As the Lumenis 120H with the Moses technology is now approved for clinical use and commercially available, we sought to compare the surgeon operator experience with the Moses mode as well as the objective efficacy of this technology in fragmenting stones.

The subjective clinical evaluation of the Moses technology by three experienced urologists in everyday clinical practice was excellent on all domains tested. The operators experienced less stone retropulsion when working with the Moses technology. Domains linked to laser fiber quality (durability and flexibility) were good as well.

Comparing the urologist lithotripsy experience when operating with the Moses mode, nearly every time Moses mode lithotripsy was ranked better.

Objective data collected included treated stone burden volume, laser working time, and energy use, which allowed us to calculate the median stone volume fragmentation rate (volume of stone fragmented per unit time). The higher fragmentation rate with the Moses mode (95.8 mm3/min versus 58.1 mm3/min, Table 2) did not reach statistical significance (P=0.19), probably due to the small sample size. However, this trend gives some support to the surgeons’ subjective evaluation.
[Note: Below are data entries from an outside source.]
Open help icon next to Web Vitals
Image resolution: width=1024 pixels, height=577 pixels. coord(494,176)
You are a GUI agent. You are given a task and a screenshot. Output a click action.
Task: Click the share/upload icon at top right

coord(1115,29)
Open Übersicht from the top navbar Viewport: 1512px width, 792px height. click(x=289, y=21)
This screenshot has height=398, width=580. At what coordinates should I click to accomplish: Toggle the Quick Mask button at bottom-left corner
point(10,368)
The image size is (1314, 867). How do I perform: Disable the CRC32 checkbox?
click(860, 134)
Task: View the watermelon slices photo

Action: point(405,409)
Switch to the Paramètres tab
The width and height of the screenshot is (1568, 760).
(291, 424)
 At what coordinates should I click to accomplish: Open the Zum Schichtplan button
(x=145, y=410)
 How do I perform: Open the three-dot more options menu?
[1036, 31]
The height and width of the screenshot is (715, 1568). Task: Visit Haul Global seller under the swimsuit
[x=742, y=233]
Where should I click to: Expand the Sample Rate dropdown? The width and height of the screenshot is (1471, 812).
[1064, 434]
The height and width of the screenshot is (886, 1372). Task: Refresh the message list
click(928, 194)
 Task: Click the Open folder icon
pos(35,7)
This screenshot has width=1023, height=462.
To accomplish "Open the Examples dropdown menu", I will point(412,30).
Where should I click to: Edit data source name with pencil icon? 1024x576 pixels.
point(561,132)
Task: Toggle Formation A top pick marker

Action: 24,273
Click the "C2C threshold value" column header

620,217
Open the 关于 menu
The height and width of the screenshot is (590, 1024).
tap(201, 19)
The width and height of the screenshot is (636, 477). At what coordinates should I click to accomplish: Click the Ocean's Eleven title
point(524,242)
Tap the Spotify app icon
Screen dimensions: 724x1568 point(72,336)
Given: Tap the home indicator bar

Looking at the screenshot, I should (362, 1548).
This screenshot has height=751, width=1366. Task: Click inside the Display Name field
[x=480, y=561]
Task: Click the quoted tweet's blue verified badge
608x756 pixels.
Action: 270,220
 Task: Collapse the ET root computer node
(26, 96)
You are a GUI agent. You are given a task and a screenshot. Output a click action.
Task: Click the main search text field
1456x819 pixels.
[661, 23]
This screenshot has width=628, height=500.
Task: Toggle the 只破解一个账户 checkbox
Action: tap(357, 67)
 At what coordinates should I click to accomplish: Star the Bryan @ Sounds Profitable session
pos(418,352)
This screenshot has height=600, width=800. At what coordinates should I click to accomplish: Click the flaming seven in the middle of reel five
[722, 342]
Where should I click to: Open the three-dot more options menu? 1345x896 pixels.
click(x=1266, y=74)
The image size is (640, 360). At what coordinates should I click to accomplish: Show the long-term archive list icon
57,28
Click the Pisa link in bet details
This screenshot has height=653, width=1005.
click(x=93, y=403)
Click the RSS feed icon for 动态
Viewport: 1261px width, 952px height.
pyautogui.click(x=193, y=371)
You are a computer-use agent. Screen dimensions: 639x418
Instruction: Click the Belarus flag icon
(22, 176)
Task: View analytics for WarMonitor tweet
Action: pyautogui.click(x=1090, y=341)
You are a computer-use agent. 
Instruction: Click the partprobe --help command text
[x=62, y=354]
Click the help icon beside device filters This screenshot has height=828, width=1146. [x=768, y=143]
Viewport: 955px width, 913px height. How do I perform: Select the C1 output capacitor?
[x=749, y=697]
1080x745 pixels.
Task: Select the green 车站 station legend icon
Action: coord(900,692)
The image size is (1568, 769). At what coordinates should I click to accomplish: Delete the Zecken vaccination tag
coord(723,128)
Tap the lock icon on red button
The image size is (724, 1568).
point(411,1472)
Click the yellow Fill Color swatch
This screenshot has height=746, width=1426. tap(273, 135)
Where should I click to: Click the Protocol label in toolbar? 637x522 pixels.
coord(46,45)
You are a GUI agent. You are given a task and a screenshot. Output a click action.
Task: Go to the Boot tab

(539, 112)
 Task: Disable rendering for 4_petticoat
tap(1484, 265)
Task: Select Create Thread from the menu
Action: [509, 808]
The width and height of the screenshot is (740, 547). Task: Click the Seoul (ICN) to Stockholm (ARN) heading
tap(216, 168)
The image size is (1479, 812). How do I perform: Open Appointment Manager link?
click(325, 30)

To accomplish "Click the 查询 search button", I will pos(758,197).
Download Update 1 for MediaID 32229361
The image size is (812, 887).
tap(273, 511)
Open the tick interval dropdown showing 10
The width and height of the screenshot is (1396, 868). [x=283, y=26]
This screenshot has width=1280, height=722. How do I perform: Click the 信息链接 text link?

Our study is a non-randomized trial with a small study group and multiple operators, and as such is limited in the clinical outcome analysis it can offer. We were able to draw conclusions about subjective surgeon experience and objective stone fragmentation rate; however, we do not have sufficient follow-up and sample size to compare stone-free rate at this stage. Further studies assessing Moses technology impact on stone-free rate are warranted.

We conclude that in our experience in an everyday clinical practice our initial impression using Moses technology is that it allows a considerable reduction in stone retropulsion. Although not statistically significant, this study reports promising results that warrants further clinical studies in large and varied groups of patients.